*What to do:* Present the stretch from the line containing "You are a computer-use" through the end of the items below as a Markdown table with the columns Row and Line, giving each line a row number. Omit blank lines and leave the pictures out.

______

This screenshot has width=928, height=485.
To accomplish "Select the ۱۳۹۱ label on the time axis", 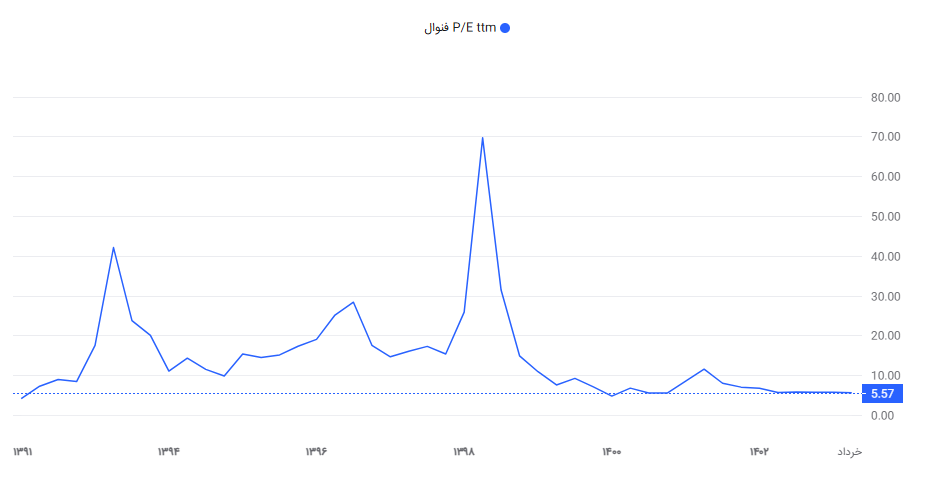I will tap(23, 452).
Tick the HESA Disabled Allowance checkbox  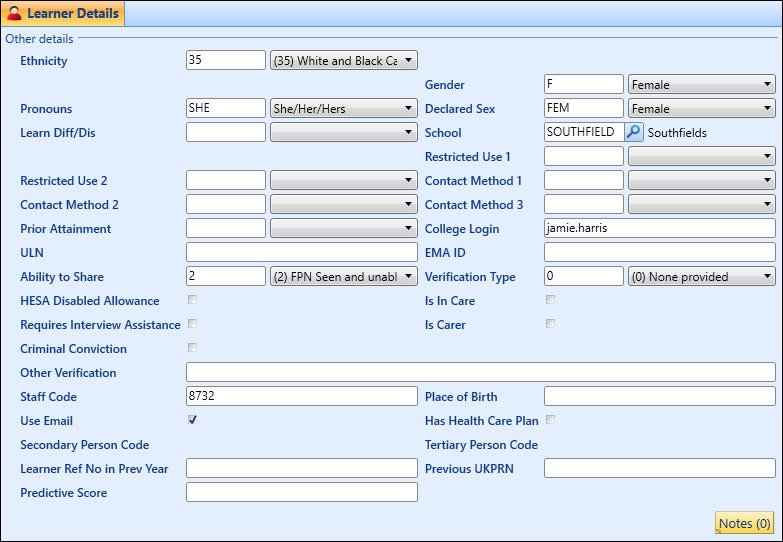192,300
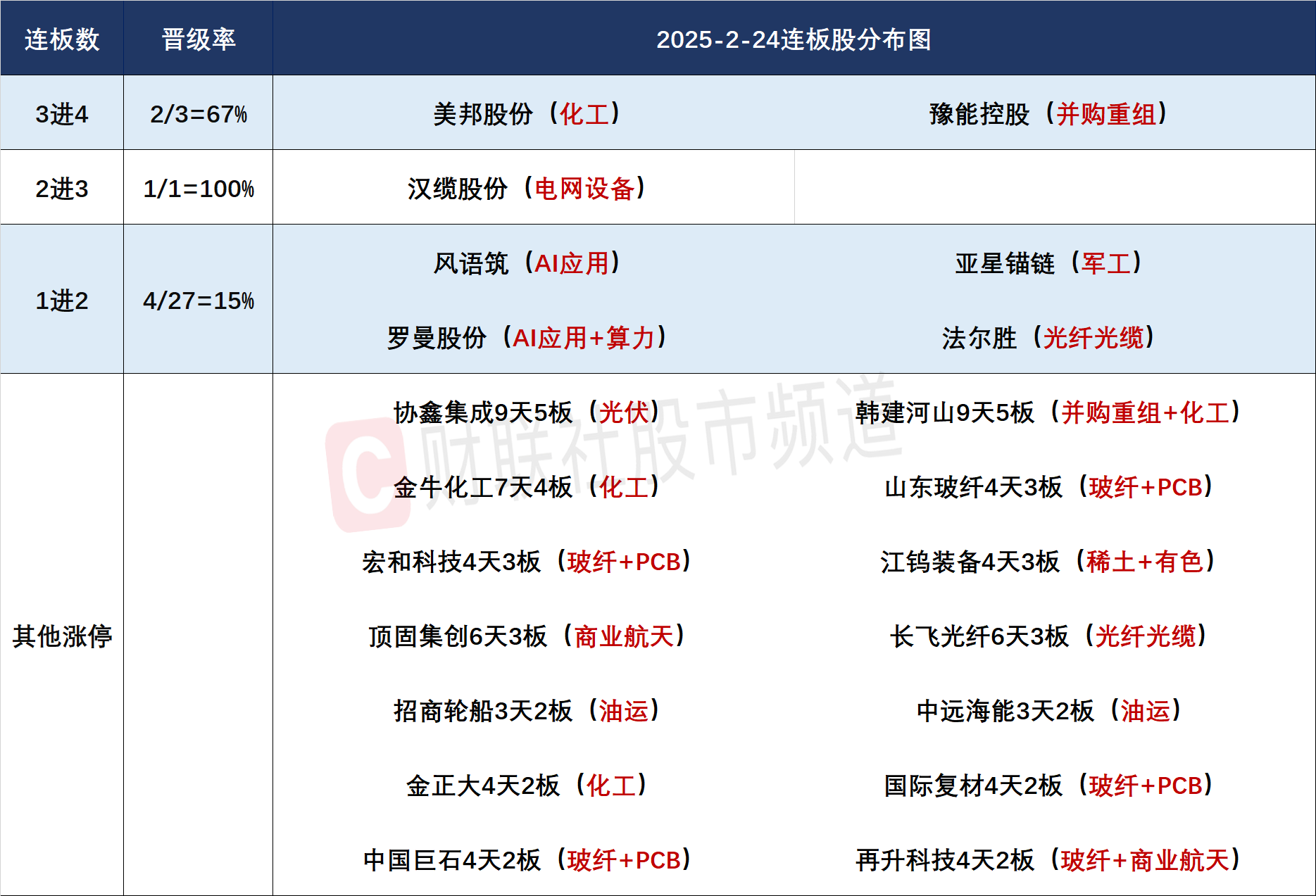This screenshot has height=896, width=1316.
Task: Click the 其他涨停 row label
Action: pos(62,636)
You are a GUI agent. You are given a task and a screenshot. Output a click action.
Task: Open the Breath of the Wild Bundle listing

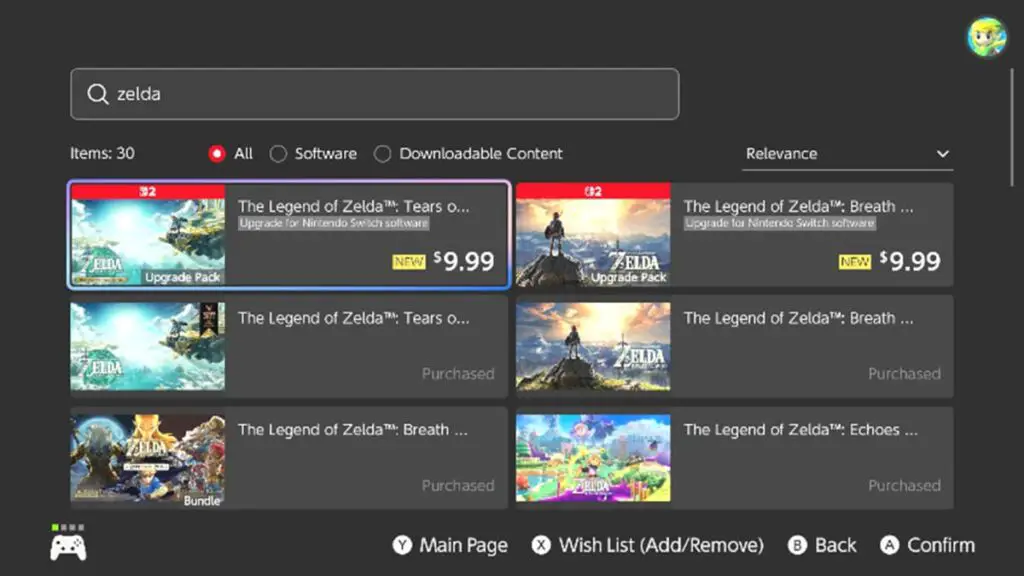pyautogui.click(x=289, y=458)
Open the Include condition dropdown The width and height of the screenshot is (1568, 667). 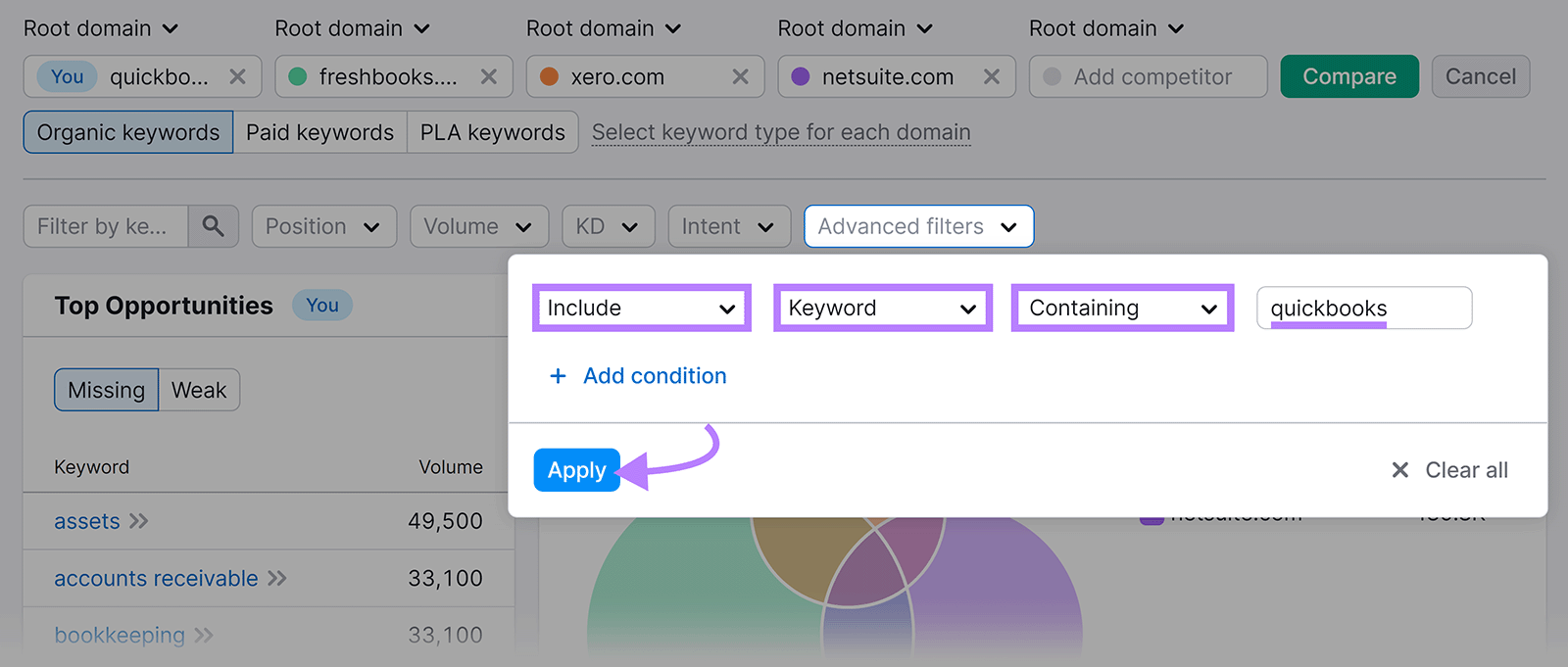coord(641,309)
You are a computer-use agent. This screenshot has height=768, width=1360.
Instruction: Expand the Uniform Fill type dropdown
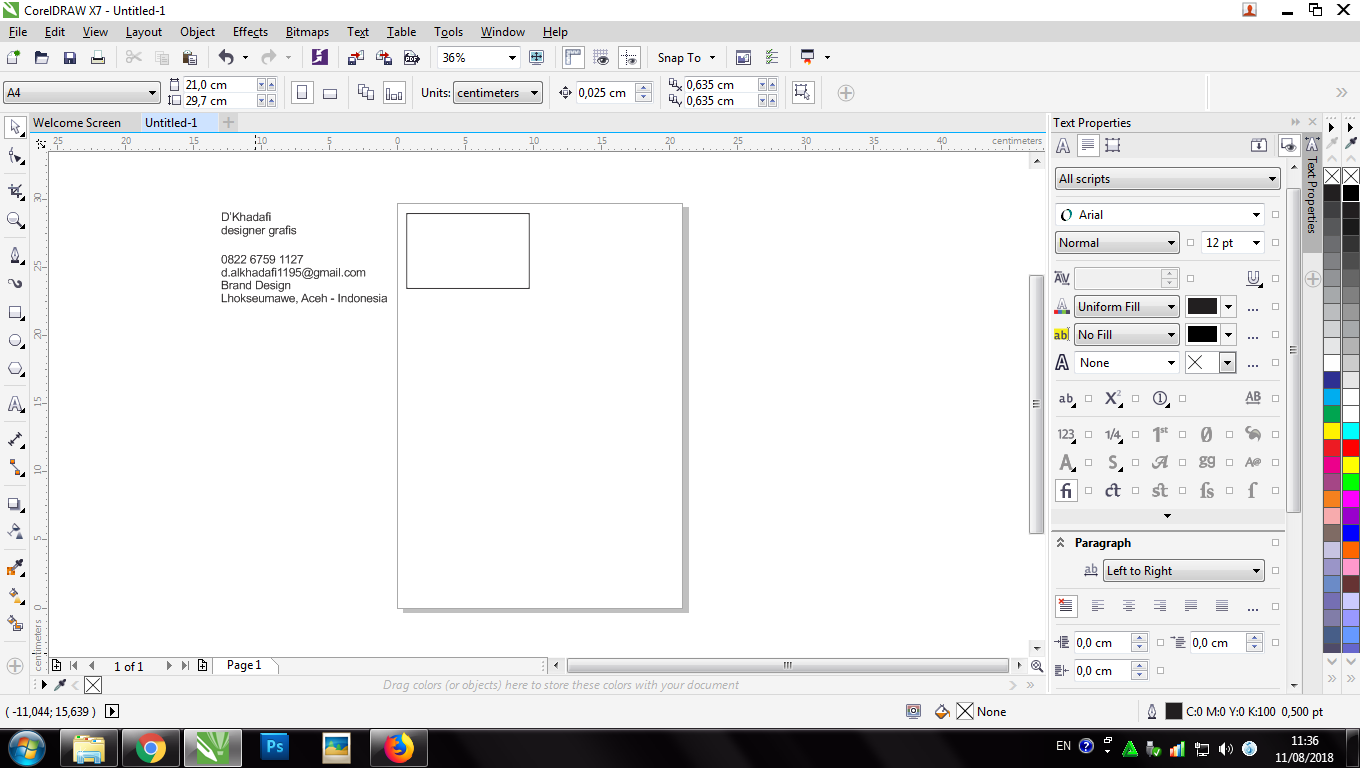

______

*Exercise response:*
| Row | Line |
|---|---|
| 1 | You are a computer-use agent. This screenshot has height=768, width=1360. |
| 2 | Instruction: Expand the Uniform Fill type dropdown |